A new study conducted at the Turku PET Centre, Finland has suggested that the availability of opioid receptors in the brain may change with the length of daylight time, which may explain seasonal changes in human mood and behavior. It's known that rates of seasonal affective disorder, a type of depression, rise during the winter months while negative emotions are more muted during summer months.
The research, published in the Journal of Neuroscience, looked at brain scans of humans and rats, analyzing the availability of the µ-opioid receptor (MOR) system. Opioid receptors have a role in regulating mood, and MORs have a high affinity for types of endorphin, as well as binding to morphine. According to the authors, this is the first in vivo (in living humans) evidence of the MOR system in humans fluctuating with seasons.
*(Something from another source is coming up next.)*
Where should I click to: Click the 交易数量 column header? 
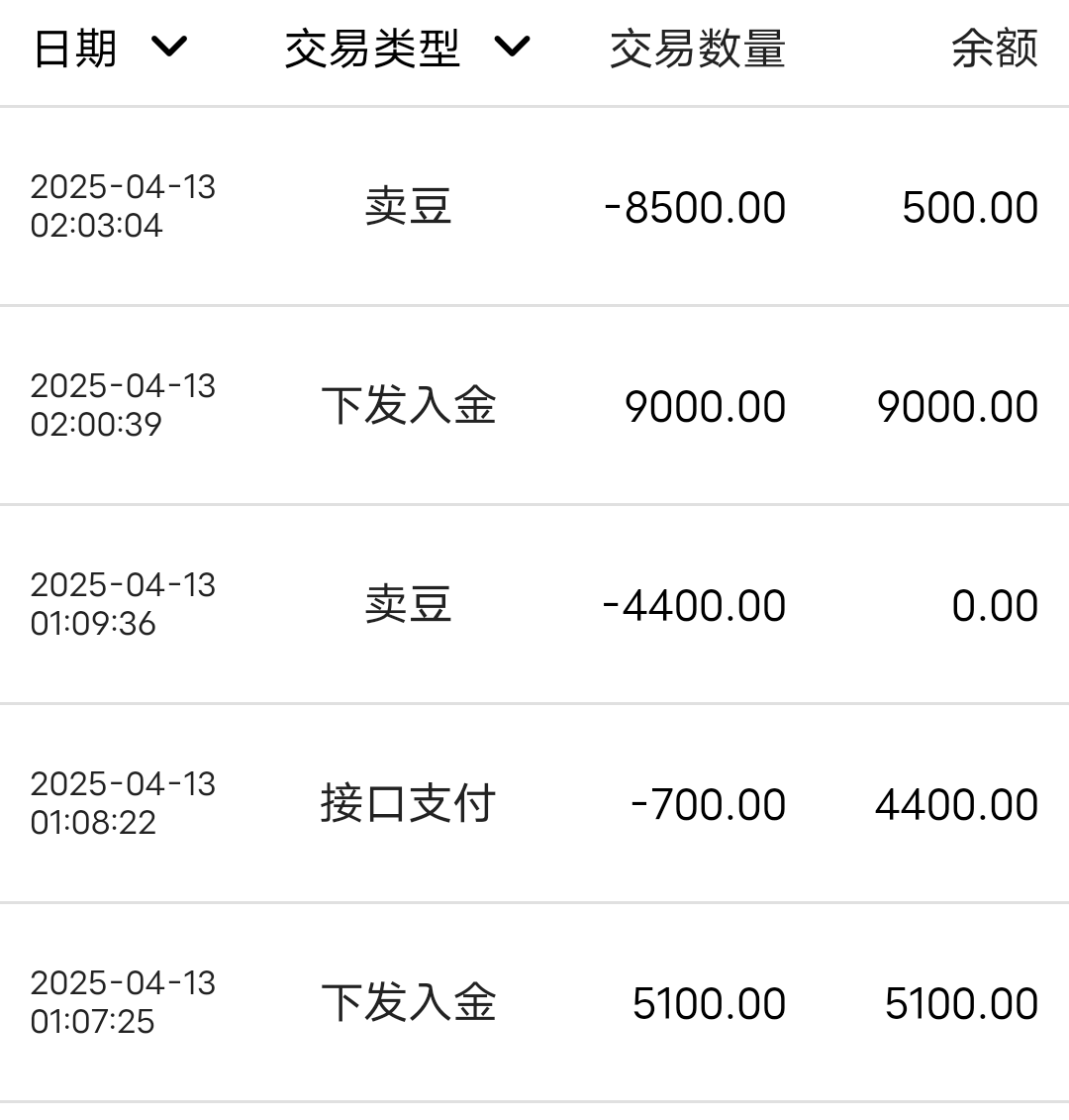tap(697, 49)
“We observed that the number of opioid receptors was dependent on the time of the year the brain was imaged,” said postdoctoral researcher Lihua Sun from the Turku PET Centre in a statement. “The changes were most prominent in the brain regions that control emotions and sociability. The changes in the opioid receptors caused by the variation in the amount of daylight could be an important factor in seasonal affective disorder."
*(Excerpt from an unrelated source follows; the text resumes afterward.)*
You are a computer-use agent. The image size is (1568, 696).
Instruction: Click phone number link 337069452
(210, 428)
The researchers first looked at Positron Emission Tomography (PET) data retrieved from the AIVO database on 204 human subjects. The data was gathered between 2003 and 2018 and was from 11 different research projects. The researchers then calculated the length of daylight time on the days the scans were taken.
A statistically significant effect of day length on MOR availability was observed in a large brain cluster. The season with the highest MOR availability was spring (defined as March, April, and May), with MOR activity peaking when days were between 15 and 19 hours long. This seasonal variation occurred in parts of the brain tied to emotional and social processing, such as the amygdala, cingulate cortex, and posterior superior temporal cortices.
In PET data from nine rats, where day length was either constant or in a cycle mimicking seasons, the same relationship between day length and MOR availability was shown.
The authors cite previous studies that show an “intimate” relationship between opioid neurotransmission and seasonal fluctuations in mood. Previous research has also shown that MORs affect feeding, with humans eating more fats in winter and fall. Suicide rates are the highest in the spring, and studies show that attempted suicides with prescription opioids peak in the spring and fall. Post-mortem examinations of people who have died by suicide show increased MOR densities in their brains.
The researchers theorize that seasonal changes in MOR availability could be behind these effects, as well as seasonal affective disorder.